Global trade has grown massively over the last 20 years. This has resulted in a de facto export of CO2 production, especially to the developing countries. This export of CO2 has resulted in constant or even decreasing CO2 production in our part of the world, while we have experienced increasing consumption of goods.
China, which is one of the world’s largest emitters of CO2, consumes only goods that make up approx. 15% of the emitted CO2. The rest is exported, mainly to the US and Europe.
There are mainly 2 problems associated with the current system. The first problem is that local producers are becoming less competitive. The local producers have to pay CO2 taxes and taxes related to the transport of goods. External suppliers can avoid much of these expenses. The other problem is that in our part of the world we are responsible for some CO2 production that we are not accounted for. The goods that are consumed by us do not appear in our CO2 accounts.

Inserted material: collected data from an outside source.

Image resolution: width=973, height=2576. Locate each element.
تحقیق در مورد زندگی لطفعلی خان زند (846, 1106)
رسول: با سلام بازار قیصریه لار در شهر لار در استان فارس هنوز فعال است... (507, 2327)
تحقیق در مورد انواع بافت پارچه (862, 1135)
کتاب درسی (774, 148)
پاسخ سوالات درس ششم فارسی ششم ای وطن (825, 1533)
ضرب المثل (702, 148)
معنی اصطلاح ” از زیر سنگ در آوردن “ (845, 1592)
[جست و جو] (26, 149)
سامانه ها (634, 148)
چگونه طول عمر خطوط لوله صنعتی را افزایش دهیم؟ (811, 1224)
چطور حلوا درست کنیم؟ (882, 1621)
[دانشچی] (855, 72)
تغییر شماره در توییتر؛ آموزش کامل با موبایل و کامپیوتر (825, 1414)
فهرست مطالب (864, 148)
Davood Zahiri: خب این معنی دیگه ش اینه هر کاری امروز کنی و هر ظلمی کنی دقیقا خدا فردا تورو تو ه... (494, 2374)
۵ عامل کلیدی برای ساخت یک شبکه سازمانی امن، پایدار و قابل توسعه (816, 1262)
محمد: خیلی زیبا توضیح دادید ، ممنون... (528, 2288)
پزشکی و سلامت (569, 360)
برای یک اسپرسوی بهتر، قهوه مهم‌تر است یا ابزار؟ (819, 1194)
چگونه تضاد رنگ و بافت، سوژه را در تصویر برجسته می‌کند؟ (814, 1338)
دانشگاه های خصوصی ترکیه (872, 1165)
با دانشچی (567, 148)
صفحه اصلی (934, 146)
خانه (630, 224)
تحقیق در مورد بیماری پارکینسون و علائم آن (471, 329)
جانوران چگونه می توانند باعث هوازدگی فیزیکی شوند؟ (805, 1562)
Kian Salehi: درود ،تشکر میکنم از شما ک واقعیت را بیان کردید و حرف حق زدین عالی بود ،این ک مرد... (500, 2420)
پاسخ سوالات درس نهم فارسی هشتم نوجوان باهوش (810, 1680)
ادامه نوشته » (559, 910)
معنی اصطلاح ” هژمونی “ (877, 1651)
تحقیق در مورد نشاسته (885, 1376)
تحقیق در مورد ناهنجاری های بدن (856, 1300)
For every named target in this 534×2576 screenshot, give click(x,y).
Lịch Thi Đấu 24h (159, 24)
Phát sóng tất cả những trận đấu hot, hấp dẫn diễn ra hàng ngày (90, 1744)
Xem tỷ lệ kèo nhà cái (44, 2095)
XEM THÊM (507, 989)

Therefore, it would make sense that imports of goods should also require CO2 quotas. This would give a more accurate picture of our CO2 consumption.
Whether you want to buy CO2 quotas when importing goods or simply canceling CO2 quotas on import of goods is an inflamed political theme. If importers were to pay for CO2 quotas, this would be seen as a trade barrier or duty. Goods would be more expensive, but the effect on the reduction of CO2 would be significantly greater and thus give a substantial positive effect on the climate. A one-sided cancellation of allowances is also possible, but would make local production even less competitive.
Whatever is chosen, a unilateral effort gives very little meaning. Co2 emissions and the consequences for our climate are a global challenge and we must work with our trading partners, both for the sake of our companies’ competitiveness and for the sake of the climate. A change could however start in the EU.
Are our politicians ready to start such a process?